La oración es el corazón de la vida de la Comunidad de Sant’Egidio, su primera “obra”. Cuando termina el día todas las Comunidades, tanto si son grandes como si son pequeñas, se reúnen alrededor del Señor para escuchar su Palabra y dirigirse a Él en su invocación. Los discípulos no pueden sino estar a los pies de Jesús, como María de Betania, para elegir la “mejor parte” (Lc 10,42) y aprender de Él sus mismos sentimientos (cfr. Flp 2,5).

Siempre que la Comunidad vuelve al Señor, hace suya la súplica del discípulo anónimo: “¡Señor, enséñanos a orar” (Lc 11,1). Y Jesús, maestro de oración, continúa contestando: “Cuando oréis, decid: Abbá, Padre”.

Cuando oramos, aunque lo hagamos dentro de nuestro corazón, nunca estamos aislados ni somos huérfanos, porque somos en todo momento miembros de la familia del Señor. En la oración común se ve claramente, además del misterio de la filiación, el de la fraternidad.
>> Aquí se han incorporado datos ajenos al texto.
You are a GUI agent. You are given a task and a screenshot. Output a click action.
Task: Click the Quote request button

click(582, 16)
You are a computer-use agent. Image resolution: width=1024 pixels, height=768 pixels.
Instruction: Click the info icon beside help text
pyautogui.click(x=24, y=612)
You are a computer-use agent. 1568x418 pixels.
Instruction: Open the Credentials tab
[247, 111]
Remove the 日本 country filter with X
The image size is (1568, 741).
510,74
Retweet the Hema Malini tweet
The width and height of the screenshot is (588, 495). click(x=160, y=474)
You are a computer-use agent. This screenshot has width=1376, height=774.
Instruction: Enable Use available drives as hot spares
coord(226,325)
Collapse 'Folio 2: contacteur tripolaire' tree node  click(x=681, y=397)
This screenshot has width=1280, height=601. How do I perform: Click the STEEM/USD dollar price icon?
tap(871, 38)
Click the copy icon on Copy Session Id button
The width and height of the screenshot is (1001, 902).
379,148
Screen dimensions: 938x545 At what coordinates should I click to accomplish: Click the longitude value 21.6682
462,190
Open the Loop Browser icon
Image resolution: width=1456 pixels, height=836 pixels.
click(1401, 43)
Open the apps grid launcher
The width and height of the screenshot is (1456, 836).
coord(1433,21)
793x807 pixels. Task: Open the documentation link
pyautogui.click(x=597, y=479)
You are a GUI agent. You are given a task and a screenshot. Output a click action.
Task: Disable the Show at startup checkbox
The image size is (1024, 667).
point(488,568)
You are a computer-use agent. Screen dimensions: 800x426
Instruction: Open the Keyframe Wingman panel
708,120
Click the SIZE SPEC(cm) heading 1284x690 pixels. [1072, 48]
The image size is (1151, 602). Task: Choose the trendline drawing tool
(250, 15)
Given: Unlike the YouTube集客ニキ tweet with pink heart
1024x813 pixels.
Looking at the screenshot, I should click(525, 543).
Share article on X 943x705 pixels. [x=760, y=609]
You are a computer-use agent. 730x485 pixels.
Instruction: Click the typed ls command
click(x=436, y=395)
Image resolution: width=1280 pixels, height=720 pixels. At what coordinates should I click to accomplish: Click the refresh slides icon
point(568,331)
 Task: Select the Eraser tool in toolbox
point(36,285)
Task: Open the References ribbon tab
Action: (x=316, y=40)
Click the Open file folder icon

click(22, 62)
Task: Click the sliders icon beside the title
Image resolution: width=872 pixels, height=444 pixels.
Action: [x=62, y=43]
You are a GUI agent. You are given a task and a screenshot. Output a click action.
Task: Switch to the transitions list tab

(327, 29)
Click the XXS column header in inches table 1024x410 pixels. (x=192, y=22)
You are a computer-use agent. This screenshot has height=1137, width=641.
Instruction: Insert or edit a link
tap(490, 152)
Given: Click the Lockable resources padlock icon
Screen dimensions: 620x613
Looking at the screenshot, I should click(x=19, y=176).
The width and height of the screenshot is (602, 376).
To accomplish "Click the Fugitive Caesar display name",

Las Comunidades de Sant'Egidio que hay por el mundo se reúnen en los distintos lugares que destinan a la oración y presentan al Señor las esperanzas y los dolores de los hombres y mujeres “vejados y abatidos” de los que habla el Evangelio (Mt 9,37). En aquella gente de entonces se incluyen los habitantes de las ciudades contemporáneas, los pobres que son marginados de la vida, todos aquellos que esperan que alguien les contrate (cfr. Mt 20).

La oración común recoge el grito, la aspiración, el deseo de paz, de curación, de sentido de la vida y de salvación que hay en los hombres y las mujeres de este mundo. La oración nunca es vacía. Sube incesante al Señor para que el llanto se transforme en alegría, la desesperación en felicidad, la angustia en esperanza y la soledad en comunión. Y para que el Reino de Dios llegue pronto a los hombres.